(Directions for this task) Nothing below is to be printed except the lines between the line holding "Instruction: Open the" and the line holding "Given: Export data to Excel file", inclusive, each exactly as it appears.

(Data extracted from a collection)
--*--

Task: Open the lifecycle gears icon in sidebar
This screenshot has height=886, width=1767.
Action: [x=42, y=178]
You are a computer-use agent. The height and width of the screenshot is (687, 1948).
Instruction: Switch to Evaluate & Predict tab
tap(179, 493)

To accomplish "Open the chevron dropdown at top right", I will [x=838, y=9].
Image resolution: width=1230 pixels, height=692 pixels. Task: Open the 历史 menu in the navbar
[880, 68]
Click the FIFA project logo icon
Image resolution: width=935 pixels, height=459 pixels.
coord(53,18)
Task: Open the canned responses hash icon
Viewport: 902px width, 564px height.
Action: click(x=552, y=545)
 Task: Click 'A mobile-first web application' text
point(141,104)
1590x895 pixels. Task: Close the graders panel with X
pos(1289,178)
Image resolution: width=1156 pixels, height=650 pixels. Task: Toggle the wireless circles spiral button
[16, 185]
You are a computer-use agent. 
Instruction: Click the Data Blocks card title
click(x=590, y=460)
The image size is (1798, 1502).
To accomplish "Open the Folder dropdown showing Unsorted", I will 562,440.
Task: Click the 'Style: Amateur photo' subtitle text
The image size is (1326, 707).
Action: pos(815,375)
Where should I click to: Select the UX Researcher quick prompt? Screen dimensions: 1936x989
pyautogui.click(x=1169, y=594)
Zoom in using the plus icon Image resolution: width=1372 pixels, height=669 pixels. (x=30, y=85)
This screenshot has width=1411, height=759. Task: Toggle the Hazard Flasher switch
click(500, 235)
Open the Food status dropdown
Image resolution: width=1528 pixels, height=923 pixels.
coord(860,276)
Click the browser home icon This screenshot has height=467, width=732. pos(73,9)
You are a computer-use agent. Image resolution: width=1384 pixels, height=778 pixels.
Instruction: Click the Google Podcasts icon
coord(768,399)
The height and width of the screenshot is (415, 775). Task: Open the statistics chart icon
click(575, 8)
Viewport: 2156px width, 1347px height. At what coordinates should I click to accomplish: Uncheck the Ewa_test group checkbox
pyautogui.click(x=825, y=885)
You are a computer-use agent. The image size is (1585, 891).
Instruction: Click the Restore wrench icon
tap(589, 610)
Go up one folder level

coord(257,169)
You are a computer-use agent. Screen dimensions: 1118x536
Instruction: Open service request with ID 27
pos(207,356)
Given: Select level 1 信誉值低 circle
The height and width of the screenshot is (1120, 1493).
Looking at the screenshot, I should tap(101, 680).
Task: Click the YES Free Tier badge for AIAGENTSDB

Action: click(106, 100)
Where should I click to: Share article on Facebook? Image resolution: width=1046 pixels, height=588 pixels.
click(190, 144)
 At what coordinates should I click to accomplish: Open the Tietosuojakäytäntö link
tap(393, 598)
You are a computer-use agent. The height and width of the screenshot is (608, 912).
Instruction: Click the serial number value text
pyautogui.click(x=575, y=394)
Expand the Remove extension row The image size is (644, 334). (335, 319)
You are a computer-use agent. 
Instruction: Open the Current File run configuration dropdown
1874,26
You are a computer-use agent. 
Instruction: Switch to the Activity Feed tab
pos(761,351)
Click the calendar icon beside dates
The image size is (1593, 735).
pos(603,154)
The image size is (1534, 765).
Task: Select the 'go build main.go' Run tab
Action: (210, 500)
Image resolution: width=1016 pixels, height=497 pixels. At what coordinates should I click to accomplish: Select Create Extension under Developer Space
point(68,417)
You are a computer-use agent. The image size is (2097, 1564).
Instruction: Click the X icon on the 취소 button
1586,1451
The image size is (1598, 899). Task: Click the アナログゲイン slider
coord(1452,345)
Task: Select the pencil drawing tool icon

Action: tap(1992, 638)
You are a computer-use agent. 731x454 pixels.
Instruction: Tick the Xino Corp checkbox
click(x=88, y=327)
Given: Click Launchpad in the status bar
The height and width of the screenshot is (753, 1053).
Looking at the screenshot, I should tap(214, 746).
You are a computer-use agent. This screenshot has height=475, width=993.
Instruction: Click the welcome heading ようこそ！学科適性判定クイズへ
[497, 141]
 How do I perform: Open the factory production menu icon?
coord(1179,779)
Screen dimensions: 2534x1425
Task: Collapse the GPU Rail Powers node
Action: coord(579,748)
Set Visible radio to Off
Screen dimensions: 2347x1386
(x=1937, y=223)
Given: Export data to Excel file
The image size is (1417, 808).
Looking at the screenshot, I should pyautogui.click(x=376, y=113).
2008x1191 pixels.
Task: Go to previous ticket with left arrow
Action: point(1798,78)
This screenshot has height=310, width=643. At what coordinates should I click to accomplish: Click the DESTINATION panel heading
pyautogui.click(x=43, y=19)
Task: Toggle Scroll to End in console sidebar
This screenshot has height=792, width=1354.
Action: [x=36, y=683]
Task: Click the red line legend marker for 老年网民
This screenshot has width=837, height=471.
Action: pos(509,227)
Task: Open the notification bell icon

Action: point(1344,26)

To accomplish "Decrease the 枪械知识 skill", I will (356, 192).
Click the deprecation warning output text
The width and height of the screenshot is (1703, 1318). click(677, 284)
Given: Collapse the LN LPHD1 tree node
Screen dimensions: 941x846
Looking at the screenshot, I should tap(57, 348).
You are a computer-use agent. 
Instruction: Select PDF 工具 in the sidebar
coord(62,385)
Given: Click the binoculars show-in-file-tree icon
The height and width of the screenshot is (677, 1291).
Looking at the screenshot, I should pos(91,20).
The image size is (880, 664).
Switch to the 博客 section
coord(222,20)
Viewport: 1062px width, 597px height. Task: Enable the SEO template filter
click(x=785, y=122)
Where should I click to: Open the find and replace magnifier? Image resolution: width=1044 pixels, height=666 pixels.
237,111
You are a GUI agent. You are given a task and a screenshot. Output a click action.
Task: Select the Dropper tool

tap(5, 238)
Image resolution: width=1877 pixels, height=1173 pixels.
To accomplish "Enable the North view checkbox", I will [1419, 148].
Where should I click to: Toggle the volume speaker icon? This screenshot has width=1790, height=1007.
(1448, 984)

--*--

(Output of the exercise)
Instruction: Open the Current File run configuration dropdown
1874,26
You are a computer-use agent. 
Instruction: Switch to the Activity Feed tab
pos(761,351)
Click the calendar icon beside dates
The image size is (1593, 735).
pos(603,154)
The image size is (1534, 765).
Task: Select the 'go build main.go' Run tab
Action: (210, 500)
Image resolution: width=1016 pixels, height=497 pixels. At what coordinates should I click to accomplish: Select Create Extension under Developer Space
point(68,417)
You are a computer-use agent. The image size is (2097, 1564).
Instruction: Click the X icon on the 취소 button
1586,1451
The image size is (1598, 899). Task: Click the アナログゲイン slider
coord(1452,345)
Task: Select the pencil drawing tool icon

Action: tap(1992, 638)
You are a computer-use agent. 731x454 pixels.
Instruction: Tick the Xino Corp checkbox
click(x=88, y=327)
Given: Click Launchpad in the status bar
The height and width of the screenshot is (753, 1053).
Looking at the screenshot, I should tap(214, 746).
You are a computer-use agent. This screenshot has height=475, width=993.
Instruction: Click the welcome heading ようこそ！学科適性判定クイズへ
[497, 141]
 How do I perform: Open the factory production menu icon?
coord(1179,779)
Screen dimensions: 2534x1425
Task: Collapse the GPU Rail Powers node
Action: coord(579,748)
Set Visible radio to Off
Screen dimensions: 2347x1386
(x=1937, y=223)
Given: Export data to Excel file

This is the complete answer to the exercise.